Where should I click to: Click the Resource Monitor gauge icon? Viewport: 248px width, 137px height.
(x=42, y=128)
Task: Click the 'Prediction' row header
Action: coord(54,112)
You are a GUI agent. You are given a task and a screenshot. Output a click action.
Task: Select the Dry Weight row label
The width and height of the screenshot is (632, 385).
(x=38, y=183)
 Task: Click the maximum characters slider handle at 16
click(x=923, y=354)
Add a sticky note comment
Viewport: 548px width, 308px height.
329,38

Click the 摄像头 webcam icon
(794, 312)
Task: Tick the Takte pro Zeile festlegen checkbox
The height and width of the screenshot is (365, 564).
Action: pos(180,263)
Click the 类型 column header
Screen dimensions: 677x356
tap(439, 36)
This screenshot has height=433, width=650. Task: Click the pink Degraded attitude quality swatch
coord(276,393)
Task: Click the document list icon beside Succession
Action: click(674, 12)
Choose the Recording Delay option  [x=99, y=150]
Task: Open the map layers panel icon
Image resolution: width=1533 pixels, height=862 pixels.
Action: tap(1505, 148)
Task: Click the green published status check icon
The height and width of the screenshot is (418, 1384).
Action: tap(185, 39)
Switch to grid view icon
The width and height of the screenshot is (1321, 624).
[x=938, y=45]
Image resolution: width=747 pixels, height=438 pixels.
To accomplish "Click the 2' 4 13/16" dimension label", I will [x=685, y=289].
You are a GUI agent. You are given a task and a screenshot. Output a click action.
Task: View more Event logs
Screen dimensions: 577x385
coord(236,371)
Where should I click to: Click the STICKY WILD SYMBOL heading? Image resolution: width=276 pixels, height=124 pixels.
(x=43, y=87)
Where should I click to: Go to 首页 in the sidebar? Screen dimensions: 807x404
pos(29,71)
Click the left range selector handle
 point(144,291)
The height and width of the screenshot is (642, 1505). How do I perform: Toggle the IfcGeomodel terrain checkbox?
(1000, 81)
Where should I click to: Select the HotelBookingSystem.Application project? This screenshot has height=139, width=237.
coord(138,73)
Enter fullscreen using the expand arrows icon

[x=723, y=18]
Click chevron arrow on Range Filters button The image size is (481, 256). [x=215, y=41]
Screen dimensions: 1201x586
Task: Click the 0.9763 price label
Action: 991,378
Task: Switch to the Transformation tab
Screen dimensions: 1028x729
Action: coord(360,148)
________________________
▶ _Task goal_: Copy out every line of the data above character for character, keeping each one unchanged and in its original order.

▶ _Expected answer_:
Where should I click to: Click the Resource Monitor gauge icon? Viewport: 248px width, 137px height.
(x=42, y=128)
Task: Click the 'Prediction' row header
Action: coord(54,112)
You are a GUI agent. You are given a task and a screenshot. Output a click action.
Task: Select the Dry Weight row label
The width and height of the screenshot is (632, 385).
(x=38, y=183)
 Task: Click the maximum characters slider handle at 16
click(x=923, y=354)
Add a sticky note comment
Viewport: 548px width, 308px height.
329,38

Click the 摄像头 webcam icon
(794, 312)
Task: Tick the Takte pro Zeile festlegen checkbox
The height and width of the screenshot is (365, 564).
Action: pos(180,263)
Click the 类型 column header
Screen dimensions: 677x356
tap(439, 36)
This screenshot has height=433, width=650. Task: Click the pink Degraded attitude quality swatch
coord(276,393)
Task: Click the document list icon beside Succession
Action: click(674, 12)
Choose the Recording Delay option  [x=99, y=150]
Task: Open the map layers panel icon
Image resolution: width=1533 pixels, height=862 pixels.
Action: tap(1505, 148)
Task: Click the green published status check icon
The height and width of the screenshot is (418, 1384).
Action: tap(185, 39)
Switch to grid view icon
The width and height of the screenshot is (1321, 624).
[x=938, y=45]
Image resolution: width=747 pixels, height=438 pixels.
To accomplish "Click the 2' 4 13/16" dimension label", I will [x=685, y=289].
You are a GUI agent. You are given a task and a screenshot. Output a click action.
Task: View more Event logs
Screen dimensions: 577x385
coord(236,371)
Where should I click to: Click the STICKY WILD SYMBOL heading? Image resolution: width=276 pixels, height=124 pixels.
(x=43, y=87)
Where should I click to: Go to 首页 in the sidebar? Screen dimensions: 807x404
pos(29,71)
Click the left range selector handle
 point(144,291)
The height and width of the screenshot is (642, 1505). How do I perform: Toggle the IfcGeomodel terrain checkbox?
(1000, 81)
Where should I click to: Select the HotelBookingSystem.Application project? This screenshot has height=139, width=237.
coord(138,73)
Enter fullscreen using the expand arrows icon

[x=723, y=18]
Click chevron arrow on Range Filters button The image size is (481, 256). [x=215, y=41]
Screen dimensions: 1201x586
Task: Click the 0.9763 price label
Action: 991,378
Task: Switch to the Transformation tab
Screen dimensions: 1028x729
Action: coord(360,148)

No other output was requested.